*Exercise directions*
Word for word, restate the lines from the start of the data down to the line with "Task: Click the Kirjaudu login link", both included.

*Data to process*

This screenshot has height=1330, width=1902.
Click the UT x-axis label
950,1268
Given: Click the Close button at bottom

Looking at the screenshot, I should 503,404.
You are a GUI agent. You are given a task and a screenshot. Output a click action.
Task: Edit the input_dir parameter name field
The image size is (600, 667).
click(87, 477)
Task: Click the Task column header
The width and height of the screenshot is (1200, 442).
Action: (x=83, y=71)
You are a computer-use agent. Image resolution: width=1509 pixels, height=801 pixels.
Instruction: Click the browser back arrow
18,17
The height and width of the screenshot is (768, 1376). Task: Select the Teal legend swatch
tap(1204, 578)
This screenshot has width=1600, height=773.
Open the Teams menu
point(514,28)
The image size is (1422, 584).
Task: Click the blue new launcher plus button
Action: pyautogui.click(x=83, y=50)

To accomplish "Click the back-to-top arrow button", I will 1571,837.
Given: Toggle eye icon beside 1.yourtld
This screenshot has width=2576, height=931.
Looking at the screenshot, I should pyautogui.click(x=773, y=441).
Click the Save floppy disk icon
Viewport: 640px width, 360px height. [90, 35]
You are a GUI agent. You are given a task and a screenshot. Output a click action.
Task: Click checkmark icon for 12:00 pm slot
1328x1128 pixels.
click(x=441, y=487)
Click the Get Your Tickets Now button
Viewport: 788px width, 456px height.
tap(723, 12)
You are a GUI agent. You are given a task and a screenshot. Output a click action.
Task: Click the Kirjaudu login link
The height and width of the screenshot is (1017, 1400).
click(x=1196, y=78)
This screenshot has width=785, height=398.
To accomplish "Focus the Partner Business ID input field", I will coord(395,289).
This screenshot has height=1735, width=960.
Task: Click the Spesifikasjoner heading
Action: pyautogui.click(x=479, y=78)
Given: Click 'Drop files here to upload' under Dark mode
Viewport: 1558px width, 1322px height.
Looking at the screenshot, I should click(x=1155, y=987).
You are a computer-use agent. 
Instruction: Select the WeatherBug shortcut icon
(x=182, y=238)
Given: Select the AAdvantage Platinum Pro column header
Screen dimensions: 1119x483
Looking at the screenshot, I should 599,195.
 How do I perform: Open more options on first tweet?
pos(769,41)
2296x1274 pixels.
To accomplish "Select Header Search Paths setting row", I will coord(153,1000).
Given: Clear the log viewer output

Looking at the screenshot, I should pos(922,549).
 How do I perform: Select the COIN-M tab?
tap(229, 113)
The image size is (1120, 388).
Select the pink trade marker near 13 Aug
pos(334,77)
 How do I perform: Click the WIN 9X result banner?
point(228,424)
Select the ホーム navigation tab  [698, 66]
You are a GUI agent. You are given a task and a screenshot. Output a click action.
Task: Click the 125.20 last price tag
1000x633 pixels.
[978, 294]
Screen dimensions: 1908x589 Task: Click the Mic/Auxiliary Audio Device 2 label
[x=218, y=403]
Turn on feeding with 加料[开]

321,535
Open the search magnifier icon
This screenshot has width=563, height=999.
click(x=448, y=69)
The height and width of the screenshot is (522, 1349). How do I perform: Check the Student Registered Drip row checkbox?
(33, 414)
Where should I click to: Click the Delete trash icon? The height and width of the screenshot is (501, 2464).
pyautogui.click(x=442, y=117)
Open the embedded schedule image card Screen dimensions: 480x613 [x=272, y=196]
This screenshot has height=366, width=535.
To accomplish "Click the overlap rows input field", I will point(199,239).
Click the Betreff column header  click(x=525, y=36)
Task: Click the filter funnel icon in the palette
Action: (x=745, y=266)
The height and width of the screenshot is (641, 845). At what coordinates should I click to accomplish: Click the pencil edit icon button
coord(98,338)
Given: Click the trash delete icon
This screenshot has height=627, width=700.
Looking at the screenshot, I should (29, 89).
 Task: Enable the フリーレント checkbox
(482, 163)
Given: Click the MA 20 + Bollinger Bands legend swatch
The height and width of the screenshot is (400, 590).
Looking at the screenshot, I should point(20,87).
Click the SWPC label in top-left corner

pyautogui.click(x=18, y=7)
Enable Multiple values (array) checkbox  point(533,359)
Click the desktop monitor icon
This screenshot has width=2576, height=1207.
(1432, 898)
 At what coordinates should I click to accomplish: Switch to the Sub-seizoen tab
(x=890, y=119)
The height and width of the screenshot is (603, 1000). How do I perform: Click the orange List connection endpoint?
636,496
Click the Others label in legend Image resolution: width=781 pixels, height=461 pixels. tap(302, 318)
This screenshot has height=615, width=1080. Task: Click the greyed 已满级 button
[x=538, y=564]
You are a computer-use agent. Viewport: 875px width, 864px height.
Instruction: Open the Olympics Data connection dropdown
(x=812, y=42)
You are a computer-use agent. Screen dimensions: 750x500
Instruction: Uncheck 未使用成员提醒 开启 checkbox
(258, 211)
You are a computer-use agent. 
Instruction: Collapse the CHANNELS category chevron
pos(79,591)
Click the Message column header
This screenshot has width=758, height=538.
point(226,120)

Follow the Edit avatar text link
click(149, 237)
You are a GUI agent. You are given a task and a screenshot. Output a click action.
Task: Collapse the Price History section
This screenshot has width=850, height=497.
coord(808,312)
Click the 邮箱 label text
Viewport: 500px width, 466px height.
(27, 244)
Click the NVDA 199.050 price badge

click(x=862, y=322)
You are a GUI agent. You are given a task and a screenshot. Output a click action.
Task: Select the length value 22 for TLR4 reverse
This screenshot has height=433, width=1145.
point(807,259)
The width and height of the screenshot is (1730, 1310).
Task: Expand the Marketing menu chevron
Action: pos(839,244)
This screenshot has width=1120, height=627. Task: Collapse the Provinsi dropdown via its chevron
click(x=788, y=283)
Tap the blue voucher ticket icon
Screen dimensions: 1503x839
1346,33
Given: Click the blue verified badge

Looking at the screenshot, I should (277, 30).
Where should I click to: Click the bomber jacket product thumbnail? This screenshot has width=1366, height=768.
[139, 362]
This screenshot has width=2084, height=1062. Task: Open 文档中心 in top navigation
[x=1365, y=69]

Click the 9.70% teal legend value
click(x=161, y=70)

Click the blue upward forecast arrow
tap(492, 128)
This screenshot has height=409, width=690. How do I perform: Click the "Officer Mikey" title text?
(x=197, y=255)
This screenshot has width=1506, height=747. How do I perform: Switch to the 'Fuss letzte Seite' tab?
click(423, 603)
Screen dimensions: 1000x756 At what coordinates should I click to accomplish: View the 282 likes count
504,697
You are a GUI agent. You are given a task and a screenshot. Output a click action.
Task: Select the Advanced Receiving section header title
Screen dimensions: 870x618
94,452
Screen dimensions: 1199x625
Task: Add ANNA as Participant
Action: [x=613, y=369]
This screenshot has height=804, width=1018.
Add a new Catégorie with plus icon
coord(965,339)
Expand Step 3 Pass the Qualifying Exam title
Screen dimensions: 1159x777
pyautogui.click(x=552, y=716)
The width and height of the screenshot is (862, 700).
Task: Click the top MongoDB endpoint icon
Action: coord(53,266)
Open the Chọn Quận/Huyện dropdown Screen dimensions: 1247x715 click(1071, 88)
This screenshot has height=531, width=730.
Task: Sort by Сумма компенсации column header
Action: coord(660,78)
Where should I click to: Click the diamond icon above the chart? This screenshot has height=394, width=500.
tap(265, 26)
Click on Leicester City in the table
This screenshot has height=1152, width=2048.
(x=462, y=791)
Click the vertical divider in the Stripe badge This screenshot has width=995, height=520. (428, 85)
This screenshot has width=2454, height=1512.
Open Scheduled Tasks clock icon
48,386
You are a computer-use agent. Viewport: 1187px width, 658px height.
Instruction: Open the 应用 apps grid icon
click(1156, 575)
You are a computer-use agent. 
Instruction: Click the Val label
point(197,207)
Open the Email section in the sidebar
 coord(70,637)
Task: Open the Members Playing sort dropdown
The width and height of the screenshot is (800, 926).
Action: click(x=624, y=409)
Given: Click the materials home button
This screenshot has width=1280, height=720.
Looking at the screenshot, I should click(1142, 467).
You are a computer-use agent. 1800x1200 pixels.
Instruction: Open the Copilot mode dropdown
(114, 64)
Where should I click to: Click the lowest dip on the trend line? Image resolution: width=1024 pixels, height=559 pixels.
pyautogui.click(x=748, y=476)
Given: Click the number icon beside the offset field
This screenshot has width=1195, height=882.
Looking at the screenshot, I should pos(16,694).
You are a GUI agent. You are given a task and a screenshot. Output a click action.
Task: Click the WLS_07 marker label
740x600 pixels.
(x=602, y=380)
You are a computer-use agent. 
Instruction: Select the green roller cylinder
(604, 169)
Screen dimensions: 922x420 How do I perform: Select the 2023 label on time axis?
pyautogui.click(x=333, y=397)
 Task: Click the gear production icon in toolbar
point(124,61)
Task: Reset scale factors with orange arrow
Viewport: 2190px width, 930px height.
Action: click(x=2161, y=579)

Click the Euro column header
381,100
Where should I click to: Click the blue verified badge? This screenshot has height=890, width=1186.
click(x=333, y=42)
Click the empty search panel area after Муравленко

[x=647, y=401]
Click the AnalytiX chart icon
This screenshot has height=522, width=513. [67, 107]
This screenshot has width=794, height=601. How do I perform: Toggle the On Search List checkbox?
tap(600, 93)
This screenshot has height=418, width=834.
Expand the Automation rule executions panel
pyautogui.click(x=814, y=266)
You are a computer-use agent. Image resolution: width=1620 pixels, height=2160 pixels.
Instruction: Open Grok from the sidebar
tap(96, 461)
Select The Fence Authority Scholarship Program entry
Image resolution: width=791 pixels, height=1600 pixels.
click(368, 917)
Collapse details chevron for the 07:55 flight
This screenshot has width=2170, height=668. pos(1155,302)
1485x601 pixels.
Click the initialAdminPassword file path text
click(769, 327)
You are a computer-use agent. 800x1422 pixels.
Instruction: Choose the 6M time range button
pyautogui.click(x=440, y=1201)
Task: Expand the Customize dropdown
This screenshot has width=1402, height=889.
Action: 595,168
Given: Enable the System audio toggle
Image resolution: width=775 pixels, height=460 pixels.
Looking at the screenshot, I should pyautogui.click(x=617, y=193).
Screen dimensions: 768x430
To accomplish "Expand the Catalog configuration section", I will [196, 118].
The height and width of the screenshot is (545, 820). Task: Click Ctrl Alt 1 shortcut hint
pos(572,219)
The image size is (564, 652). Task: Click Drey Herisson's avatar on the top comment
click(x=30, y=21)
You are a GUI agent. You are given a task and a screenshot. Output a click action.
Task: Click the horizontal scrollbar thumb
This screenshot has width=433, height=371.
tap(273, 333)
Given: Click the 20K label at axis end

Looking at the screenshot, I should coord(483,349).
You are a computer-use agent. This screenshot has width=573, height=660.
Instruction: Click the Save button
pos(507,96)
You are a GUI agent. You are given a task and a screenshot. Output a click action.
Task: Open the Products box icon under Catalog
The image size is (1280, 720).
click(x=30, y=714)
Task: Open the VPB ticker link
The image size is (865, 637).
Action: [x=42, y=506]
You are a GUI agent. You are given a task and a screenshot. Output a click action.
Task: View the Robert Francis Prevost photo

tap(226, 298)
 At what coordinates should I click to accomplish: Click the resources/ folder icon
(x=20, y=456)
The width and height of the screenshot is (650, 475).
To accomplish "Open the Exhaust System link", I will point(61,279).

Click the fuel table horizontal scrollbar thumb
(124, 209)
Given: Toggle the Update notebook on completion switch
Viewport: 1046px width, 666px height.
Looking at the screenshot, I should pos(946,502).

*Answer below*
This screenshot has height=1330, width=1902.
Click the UT x-axis label
950,1268
Given: Click the Close button at bottom

Looking at the screenshot, I should 503,404.
You are a GUI agent. You are given a task and a screenshot. Output a click action.
Task: Edit the input_dir parameter name field
The image size is (600, 667).
click(87, 477)
Task: Click the Task column header
The width and height of the screenshot is (1200, 442).
Action: (x=83, y=71)
You are a computer-use agent. Image resolution: width=1509 pixels, height=801 pixels.
Instruction: Click the browser back arrow
18,17
The height and width of the screenshot is (768, 1376). Task: Select the Teal legend swatch
tap(1204, 578)
This screenshot has width=1600, height=773.
Open the Teams menu
point(514,28)
The image size is (1422, 584).
Task: Click the blue new launcher plus button
Action: pyautogui.click(x=83, y=50)

To accomplish "Click the back-to-top arrow button", I will 1571,837.
Given: Toggle eye icon beside 1.yourtld
This screenshot has width=2576, height=931.
Looking at the screenshot, I should pyautogui.click(x=773, y=441).
Click the Save floppy disk icon
Viewport: 640px width, 360px height. [90, 35]
You are a GUI agent. You are given a task and a screenshot. Output a click action.
Task: Click checkmark icon for 12:00 pm slot
1328x1128 pixels.
click(x=441, y=487)
Click the Get Your Tickets Now button
Viewport: 788px width, 456px height.
tap(723, 12)
You are a GUI agent. You are given a task and a screenshot. Output a click action.
Task: Click the Kirjaudu login link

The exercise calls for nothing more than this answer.